> _What needs to be done_:
Rewrite the items below as a numbered list with one line per entry, leaving out the blank lines.
───── Task inputs ─────
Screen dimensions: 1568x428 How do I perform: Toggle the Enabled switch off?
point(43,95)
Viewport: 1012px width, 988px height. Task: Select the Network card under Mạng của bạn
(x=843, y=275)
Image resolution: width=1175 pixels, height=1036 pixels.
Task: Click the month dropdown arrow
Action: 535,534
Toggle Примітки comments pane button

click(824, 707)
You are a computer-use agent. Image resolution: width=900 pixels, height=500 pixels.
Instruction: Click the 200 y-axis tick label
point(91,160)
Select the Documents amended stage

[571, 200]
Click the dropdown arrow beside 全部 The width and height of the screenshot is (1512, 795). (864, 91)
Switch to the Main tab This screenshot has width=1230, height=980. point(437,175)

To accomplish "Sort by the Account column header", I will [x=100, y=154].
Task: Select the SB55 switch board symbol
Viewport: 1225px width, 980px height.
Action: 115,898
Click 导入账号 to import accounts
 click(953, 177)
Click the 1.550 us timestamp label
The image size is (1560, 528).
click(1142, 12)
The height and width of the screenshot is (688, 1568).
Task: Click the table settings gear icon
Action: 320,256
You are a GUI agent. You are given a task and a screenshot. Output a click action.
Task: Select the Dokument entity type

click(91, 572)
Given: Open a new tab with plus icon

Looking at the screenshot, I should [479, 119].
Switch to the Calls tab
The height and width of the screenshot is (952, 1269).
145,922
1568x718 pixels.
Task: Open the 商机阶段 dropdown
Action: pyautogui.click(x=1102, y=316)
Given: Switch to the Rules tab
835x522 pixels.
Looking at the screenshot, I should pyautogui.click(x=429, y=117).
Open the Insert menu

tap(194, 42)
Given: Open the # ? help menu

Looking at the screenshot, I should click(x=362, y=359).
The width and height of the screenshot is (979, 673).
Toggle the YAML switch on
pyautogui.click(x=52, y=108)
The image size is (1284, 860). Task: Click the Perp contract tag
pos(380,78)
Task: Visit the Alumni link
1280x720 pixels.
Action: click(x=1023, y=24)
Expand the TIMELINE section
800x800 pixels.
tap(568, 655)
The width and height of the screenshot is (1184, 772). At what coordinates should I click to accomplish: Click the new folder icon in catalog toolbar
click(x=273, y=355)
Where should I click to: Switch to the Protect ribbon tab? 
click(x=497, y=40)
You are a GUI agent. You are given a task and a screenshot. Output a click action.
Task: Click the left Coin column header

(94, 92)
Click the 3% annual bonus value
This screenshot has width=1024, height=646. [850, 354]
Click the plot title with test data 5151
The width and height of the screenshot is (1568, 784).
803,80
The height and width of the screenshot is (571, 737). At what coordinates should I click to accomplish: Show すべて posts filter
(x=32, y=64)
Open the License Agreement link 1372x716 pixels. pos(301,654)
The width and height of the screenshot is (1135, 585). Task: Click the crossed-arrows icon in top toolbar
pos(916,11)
─────
> _The solution_:
1. Screen dimensions: 1568x428 How do I perform: Toggle the Enabled switch off?
2. point(43,95)
3. Viewport: 1012px width, 988px height. Task: Select the Network card under Mạng của bạn
4. (x=843, y=275)
5. Image resolution: width=1175 pixels, height=1036 pixels.
6. Task: Click the month dropdown arrow
7. Action: 535,534
8. Toggle Примітки comments pane button
9. click(824, 707)
10. You are a computer-use agent. Image resolution: width=900 pixels, height=500 pixels.
11. Instruction: Click the 200 y-axis tick label
12. point(91,160)
13. Select the Documents amended stage
14. [571, 200]
15. Click the dropdown arrow beside 全部 The width and height of the screenshot is (1512, 795). (864, 91)
16. Switch to the Main tab This screenshot has width=1230, height=980. point(437,175)
17. To accomplish "Sort by the Account column header", I will [x=100, y=154].
18. Task: Select the SB55 switch board symbol
19. Viewport: 1225px width, 980px height.
20. Action: 115,898
21. Click 导入账号 to import accounts
22.  click(953, 177)
23. Click the 1.550 us timestamp label
24. The image size is (1560, 528).
25. click(1142, 12)
26. The height and width of the screenshot is (688, 1568).
27. Task: Click the table settings gear icon
28. Action: 320,256
29. You are a GUI agent. You are given a task and a screenshot. Output a click action.
30. Task: Select the Dokument entity type
31. click(91, 572)
32. Given: Open a new tab with plus icon
33. Looking at the screenshot, I should [479, 119].
34. Switch to the Calls tab
35. The height and width of the screenshot is (952, 1269).
36. 145,922
37. 1568x718 pixels.
38. Task: Open the 商机阶段 dropdown
39. Action: pyautogui.click(x=1102, y=316)
40. Given: Switch to the Rules tab
41. 835x522 pixels.
42. Looking at the screenshot, I should pyautogui.click(x=429, y=117).
43. Open the Insert menu
44. tap(194, 42)
45. Given: Open the # ? help menu
46. Looking at the screenshot, I should click(x=362, y=359).
47. The width and height of the screenshot is (979, 673).
48. Toggle the YAML switch on
49. pyautogui.click(x=52, y=108)
50. The image size is (1284, 860). Task: Click the Perp contract tag
51. pos(380,78)
52. Task: Visit the Alumni link
53. 1280x720 pixels.
54. Action: click(x=1023, y=24)
55. Expand the TIMELINE section
56. 800x800 pixels.
57. tap(568, 655)
58. The width and height of the screenshot is (1184, 772). At what coordinates should I click to accomplish: Click the new folder icon in catalog toolbar
59. click(x=273, y=355)
60. Where should I click to: Switch to the Protect ribbon tab? 
61. click(x=497, y=40)
62. You are a GUI agent. You are given a task and a screenshot. Output a click action.
63. Task: Click the left Coin column header
64. (94, 92)
65. Click the 3% annual bonus value
66. This screenshot has width=1024, height=646. [850, 354]
67. Click the plot title with test data 5151
68. The width and height of the screenshot is (1568, 784).
69. 803,80
70. The height and width of the screenshot is (571, 737). At what coordinates should I click to accomplish: Show すべて posts filter
71. (x=32, y=64)
72. Open the License Agreement link 1372x716 pixels. pos(301,654)
73. The width and height of the screenshot is (1135, 585). Task: Click the crossed-arrows icon in top toolbar
74. pos(916,11)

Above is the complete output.